What first message? The constant string is not RawByteString, it is an UTF-8 string because the source file is encoded as UTF-8.
However the compiler interprets it as having system code page, then does a wrong conversion from system code page to UTF-8.
{$codepage utf8} or -FcUTF8 override that, then the compiler treats constant strings as UTF-8 and the last assignment would go right.
The new UTF-8 support in Lazarus works without {$codepage utf8} or -FcUTF8 most of the time. Why? It is rather counter-intuitive.
The reason is that the default String encoding is switched to UTF-8 at run-time, yet the constants are evaluated at compile-time.
So the compiler (wrongly) thinks the constant String is encoded with system code page. Then it sees a String variable with default encoding (which will be changed to UTF-8 at run-time but the compiler does not know it). Thus, same default encodings, no conversion needed, the compiler happily copies the characters and everything goes right, while actually it was fooled twice during the process.

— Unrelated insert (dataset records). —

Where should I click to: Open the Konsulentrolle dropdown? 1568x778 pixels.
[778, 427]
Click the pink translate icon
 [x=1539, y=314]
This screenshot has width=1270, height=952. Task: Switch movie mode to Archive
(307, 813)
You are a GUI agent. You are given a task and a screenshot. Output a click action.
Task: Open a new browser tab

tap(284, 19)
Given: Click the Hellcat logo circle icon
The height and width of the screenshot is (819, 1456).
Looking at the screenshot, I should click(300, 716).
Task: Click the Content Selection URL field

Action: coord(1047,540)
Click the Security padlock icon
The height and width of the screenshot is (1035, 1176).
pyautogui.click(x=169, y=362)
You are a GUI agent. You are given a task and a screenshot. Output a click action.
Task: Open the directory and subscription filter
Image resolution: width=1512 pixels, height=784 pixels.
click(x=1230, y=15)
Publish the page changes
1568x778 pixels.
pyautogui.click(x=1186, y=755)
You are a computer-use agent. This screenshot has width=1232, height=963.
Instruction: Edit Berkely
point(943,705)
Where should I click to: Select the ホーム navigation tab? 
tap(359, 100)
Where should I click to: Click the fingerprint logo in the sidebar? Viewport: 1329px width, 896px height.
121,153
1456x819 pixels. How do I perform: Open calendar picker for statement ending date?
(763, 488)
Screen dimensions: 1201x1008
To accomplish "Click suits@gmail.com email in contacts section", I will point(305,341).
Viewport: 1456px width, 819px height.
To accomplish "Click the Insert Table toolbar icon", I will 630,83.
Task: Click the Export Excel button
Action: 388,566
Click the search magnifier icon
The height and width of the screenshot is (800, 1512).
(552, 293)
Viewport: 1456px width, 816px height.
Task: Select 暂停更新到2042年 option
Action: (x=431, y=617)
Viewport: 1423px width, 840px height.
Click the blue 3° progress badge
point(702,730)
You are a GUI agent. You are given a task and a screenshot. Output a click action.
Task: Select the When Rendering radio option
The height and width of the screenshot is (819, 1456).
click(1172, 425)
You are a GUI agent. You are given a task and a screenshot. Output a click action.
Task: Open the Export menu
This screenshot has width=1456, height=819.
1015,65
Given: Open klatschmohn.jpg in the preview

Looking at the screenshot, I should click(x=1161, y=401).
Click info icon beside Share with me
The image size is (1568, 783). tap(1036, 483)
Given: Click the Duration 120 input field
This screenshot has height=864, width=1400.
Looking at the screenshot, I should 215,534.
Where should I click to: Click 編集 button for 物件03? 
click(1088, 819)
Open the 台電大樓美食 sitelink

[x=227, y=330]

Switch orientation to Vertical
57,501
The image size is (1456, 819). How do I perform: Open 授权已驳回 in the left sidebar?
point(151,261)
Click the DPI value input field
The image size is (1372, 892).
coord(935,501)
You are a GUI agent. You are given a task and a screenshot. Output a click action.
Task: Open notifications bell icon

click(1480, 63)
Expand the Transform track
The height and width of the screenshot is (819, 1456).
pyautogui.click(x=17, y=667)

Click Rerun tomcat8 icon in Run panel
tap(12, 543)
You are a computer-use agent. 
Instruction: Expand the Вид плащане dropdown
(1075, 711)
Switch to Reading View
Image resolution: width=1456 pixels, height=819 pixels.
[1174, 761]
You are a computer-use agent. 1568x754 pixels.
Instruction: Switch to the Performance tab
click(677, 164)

Here are some details about the issue:
http://wiki.freepascal.org/Better_Unicode_Support_in_Lazarus#String_LiteralsThis was another example why
not to use UTF8String. In any case it leads to useless encoding checks in the generated code and in worst case it leads to wrong conversion.
People are asking what is the future proof String type. It is plain
String. Just pretend it is Delphi compatible and it works like magic most of the time.
The 2 exceptions are:
1. Input/output string data has system encoding. Then it must be explicitly converted.
2. Dealing with individual codepoints beyond ASCII area. Fortunately that is not needed often in "normal" "typical" programming.